Deuxième et dernière apparition en compétition lors des 1.000 km de Brand Hatch en septembre 1981.Cas unique dans l’histoire
Faut-il en conclure qu’il était stupide d’y croire ? La suite prouvera que non car, avant de rejoindre le musée privé des frères Kremer, la Porsche 917 K/81 réussira son baroud d’honneur à Brands Hatch, menant même un temps la course aux mains de Bob Wollek et d’Henri Pescarolo. Vendue en 1986, elle est aujourd’hui la propriété d’un collectionneur français qui la sort de temps à autres pour des évènements comme Le Mans Classic (2014), Retromobile (2017) ou Chantilly Arts & Elegance Richard Mille (2019). Fait unique dans l’histoire, la valeur de cette réplique atteint celle de l’originale dont elle est inspirée.
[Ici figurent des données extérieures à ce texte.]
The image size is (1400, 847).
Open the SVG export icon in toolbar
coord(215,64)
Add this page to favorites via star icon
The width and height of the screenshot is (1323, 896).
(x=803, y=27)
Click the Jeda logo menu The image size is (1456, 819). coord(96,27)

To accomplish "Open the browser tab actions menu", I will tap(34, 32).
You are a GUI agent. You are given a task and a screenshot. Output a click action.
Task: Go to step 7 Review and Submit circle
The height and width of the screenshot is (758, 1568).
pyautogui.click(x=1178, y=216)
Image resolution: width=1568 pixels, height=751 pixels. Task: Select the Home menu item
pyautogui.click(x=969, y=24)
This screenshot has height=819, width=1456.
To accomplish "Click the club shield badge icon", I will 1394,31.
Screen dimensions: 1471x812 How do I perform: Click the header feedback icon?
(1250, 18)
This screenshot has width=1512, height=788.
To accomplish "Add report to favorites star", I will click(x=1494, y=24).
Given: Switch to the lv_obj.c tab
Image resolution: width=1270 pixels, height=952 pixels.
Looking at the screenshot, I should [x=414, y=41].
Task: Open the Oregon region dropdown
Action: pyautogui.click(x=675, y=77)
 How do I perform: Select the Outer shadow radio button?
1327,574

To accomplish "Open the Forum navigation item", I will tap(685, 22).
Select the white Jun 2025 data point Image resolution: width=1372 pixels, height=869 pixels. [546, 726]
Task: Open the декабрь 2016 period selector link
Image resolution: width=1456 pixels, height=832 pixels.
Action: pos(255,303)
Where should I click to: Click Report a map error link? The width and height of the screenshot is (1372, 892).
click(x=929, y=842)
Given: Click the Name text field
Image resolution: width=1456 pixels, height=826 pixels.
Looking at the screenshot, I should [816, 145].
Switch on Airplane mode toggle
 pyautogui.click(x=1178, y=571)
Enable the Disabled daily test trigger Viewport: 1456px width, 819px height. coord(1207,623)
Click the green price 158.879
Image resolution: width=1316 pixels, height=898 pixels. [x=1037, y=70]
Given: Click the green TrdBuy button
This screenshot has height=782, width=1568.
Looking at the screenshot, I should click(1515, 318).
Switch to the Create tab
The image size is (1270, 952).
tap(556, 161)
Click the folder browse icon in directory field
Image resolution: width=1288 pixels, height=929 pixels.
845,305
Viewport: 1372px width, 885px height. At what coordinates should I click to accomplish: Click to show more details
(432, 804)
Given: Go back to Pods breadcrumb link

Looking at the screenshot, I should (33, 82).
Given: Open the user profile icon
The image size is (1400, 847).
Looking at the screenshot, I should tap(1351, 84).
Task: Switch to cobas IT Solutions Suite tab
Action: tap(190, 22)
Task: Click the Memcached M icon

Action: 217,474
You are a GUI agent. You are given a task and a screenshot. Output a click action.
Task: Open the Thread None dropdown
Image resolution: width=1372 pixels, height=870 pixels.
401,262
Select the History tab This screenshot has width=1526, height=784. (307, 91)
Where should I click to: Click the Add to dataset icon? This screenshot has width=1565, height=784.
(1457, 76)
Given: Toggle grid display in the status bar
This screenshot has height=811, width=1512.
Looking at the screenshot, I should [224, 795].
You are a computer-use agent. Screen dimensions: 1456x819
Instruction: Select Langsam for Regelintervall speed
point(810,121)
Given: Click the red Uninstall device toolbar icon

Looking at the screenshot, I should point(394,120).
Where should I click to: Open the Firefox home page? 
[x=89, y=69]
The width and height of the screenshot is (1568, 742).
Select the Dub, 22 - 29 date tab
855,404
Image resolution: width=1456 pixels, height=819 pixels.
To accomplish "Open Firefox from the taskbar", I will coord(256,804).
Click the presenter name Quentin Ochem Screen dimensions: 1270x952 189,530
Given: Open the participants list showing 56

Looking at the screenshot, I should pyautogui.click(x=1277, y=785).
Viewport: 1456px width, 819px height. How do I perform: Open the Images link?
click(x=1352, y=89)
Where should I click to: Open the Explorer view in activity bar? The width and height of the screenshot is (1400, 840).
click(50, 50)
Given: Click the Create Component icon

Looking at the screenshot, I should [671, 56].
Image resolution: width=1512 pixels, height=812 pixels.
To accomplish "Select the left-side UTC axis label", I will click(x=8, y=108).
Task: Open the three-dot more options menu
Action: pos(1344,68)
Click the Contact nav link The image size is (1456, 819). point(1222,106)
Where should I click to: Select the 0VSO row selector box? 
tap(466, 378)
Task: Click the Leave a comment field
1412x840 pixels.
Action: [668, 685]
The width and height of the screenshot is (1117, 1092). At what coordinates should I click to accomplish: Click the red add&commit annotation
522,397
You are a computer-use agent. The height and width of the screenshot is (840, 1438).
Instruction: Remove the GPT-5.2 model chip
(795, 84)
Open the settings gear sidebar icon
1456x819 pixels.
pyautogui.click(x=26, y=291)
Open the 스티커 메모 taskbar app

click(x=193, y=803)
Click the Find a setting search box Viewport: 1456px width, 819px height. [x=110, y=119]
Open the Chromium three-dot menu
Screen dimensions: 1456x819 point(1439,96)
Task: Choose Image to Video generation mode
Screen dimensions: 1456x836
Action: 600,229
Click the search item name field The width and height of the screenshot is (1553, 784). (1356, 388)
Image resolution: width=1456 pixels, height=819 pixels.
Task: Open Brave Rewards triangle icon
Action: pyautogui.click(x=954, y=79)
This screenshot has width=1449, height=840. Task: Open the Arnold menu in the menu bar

Photo prise en 1986 lors de la vente par Kremer à un collectionneur. Elle est encore dans sa livrée Brands Hatch. Notez la petite ouverture dans le toit qui permet au prototype d’être admis dans la catégorie spider. Vue en 2017 à Retromobile. La voiture a été remise dans la configuration des 24 Heures du Mans 1981.